The next frontiers in maternal and child health post the millennium goals
Charles Anawo Ameh, Liverpool School of Tropical Medicine
With another deadline around the Millennium Development Goals (MDGs) reached, there is a renewed debate on how effectively they have helped shape the agenda and the strategies to improve health, reduce poverty and promote development across the globe.
Of the eight goals created in 2000 – which pledged member countries to reduce poverty and unacceptable global health disparities and improve the lives of poor people – there were two dedicated to maternal, reproductive, newborn and child health.
Goal four intended to reduce child mortality by two-thirds. Goal five was to reduce the maternal mortality rate by 75% by December 2015.
In absolute terms, there has certainly been a narrowing of the gap between countries. Significant progress has been made in all the MDGs.
It is widely accepted that both these goals have helped enormously in setting a clear agenda for maternal, reproductive and child health. The United Nations’ 2015 report released this week found the number of children dying before their fifth birthday has more than halved while the maternal mortality rate dropped by 45% worldwide.
But the goals are a classic case of missed opportunity for several reasons. The first is that they failed to address the disparities within countries. The national average data reported in these countries conceals these differences. The second is that there has been no focus on improving the health for sub-populations that are worse off within countries and to narrow the gap between countries.

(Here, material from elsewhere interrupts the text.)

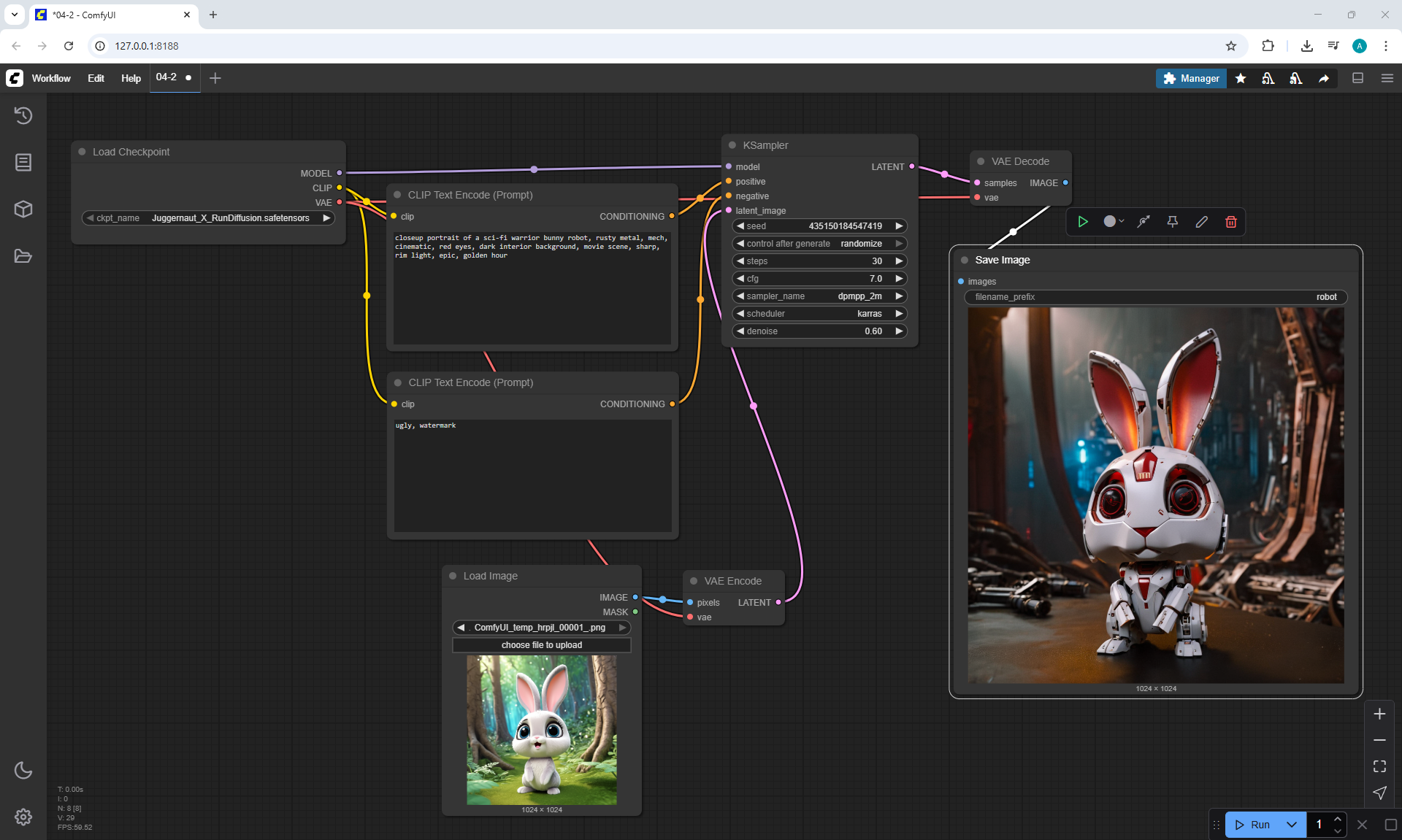Collapse the Save Image node using its dot
1402x840 pixels.
click(x=965, y=260)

How to fix the mistakes made last time
There is an argument that the MDGs failed to recognise the central role of existing health systems and the need to strengthen them. Instead, they placed more importance on measurable health outcomes related to vertical programmes. A vertical health programme is one that is managed, delivered and monitored outside the existing health care system. They are considered by many as parallel systems that weaken existing health systems.
The Sustainable Development Goals (SDGs) present an opportunity to correct this.
The end of the MDGs has renewed discussions on the concept of Universal Health Coverage, now firmly part of the post-2015 agenda. In 2014, UN member states asked the secretary-general to synthesise the full range of inputs into the post-MDG discussions. These were finalised by the end of the 2014 under the rubric: the road to dignity by 2030.
The proposed SDG related to health is to attain a healthy life for all at all ages. One target within this (3.6) is to achieve universal health coverage. This has the potential to reduce disparities and inequalities if implemented properly. The goal of universal health care is to make both preventative and curative health interventions accessible to the whole population – urban or rural, rich or poor.
The concept of universal health care is not new. It was discussed at the 2005 World Health Assembly. It was defined then as:
… access to key promotive, preventive, curative and rehabilitative health interventions for all at an affordable cost, achieving equity in access.
At the time, the discussion also emphasised the need to make access to health prevention and curative services affordable by ensuring that households did not risk financial hardship from unaffordable out-of-pocket payments. The suggested parameter was that no more than 40% of household non-food expenditure should be spent on health services.
New focus areas
While the new agenda seems to focus on strengthening health systems to take on the full responsibility of ensuring health for all, it will not specifically drive reproductive, maternal and newborn health.
It does, however, provide an opportunity to focus on specific targets within reproductive, maternal and newborn health. These focus areas include society, health providers and service delivery.
Within the society dimension is social and financial protection, under health provider dimension there is workforce quality, responsiveness and efficiency and around service delivery, there is affordability, acceptability, accessibility, efficiency and equity.
Addressing these three areas will ensure that quality reproductive, maternal and newborn health is accessible to the entire population with financial protection. Financial risk protection is the most popular but the other dimensions need to be defined to make sure it is successfully implemented.
Indicators covering all components of the three proposed areas will facilitate comprehensive coverage in the post-MDG era.
Implementing universal health care
There are several models of implementing universal health care. The most common is health insurance for the working population, starting with government employees. But this model will potentially exclude hard to reach populations.
Another increasingly popular approach is to provide free services for pregnant, lactating women and children under five years of age. But this needs to be properly funded, monitored, evaluated and has to include a wide range of quality preventive and curative services. The services must be accessible to both rich, poor and urban and rural women.
Countries that have struggled to meet the MDG targets will need a concrete framework to guide the implementation of universal health care to ensure inequalities and disparities in health care are closed fairly quickly.
Charles Anawo Ameh is Senior Clinical Lecturer at Liverpool School of Tropical Medicine.